:: EXERCISE DETAILS ::
Identify and pull out each line of the entries in which "will" occurs.
-*-
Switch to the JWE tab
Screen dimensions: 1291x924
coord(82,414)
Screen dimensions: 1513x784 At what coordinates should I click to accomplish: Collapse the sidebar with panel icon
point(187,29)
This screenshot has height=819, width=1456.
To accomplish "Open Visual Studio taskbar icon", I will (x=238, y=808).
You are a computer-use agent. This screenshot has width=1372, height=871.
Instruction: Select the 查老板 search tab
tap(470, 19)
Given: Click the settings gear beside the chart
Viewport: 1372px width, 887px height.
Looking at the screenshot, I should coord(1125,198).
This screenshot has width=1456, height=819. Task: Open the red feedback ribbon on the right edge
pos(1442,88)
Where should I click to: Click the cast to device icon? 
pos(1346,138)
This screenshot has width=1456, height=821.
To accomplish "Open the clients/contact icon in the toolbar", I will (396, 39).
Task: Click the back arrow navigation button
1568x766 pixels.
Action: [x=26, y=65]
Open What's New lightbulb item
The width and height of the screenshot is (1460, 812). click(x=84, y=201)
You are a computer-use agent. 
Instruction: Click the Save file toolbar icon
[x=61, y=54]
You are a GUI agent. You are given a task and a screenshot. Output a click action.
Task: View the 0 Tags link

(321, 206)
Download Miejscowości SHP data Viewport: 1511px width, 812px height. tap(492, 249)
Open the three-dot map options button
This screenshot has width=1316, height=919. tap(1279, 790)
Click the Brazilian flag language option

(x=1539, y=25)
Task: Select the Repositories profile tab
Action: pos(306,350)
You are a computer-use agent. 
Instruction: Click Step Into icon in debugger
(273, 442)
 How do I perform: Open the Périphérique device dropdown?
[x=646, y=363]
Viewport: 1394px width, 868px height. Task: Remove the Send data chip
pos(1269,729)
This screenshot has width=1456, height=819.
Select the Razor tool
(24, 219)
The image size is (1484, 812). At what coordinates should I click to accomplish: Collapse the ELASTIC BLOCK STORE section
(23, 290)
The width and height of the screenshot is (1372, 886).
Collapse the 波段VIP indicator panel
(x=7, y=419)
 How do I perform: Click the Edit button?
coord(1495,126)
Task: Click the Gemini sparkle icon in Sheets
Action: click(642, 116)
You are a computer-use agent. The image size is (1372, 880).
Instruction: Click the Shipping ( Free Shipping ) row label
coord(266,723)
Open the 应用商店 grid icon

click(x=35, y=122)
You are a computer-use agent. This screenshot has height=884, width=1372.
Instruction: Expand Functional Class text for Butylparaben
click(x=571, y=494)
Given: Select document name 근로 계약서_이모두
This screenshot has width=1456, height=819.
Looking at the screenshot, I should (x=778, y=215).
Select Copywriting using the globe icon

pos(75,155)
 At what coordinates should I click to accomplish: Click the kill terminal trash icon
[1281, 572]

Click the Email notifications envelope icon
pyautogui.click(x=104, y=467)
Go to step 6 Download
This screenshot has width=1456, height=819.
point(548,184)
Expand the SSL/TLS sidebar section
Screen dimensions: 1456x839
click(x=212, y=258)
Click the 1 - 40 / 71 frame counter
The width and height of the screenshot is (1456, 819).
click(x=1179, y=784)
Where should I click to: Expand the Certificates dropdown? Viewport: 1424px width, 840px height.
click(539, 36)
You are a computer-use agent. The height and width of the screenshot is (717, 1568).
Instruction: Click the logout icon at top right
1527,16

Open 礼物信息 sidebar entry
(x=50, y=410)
-*-
:: EXERCISE ANSWER ::
To accomplish "Open Visual Studio taskbar icon", I will (x=238, y=808).
To accomplish "Open the clients/contact icon in the toolbar", I will (396, 39).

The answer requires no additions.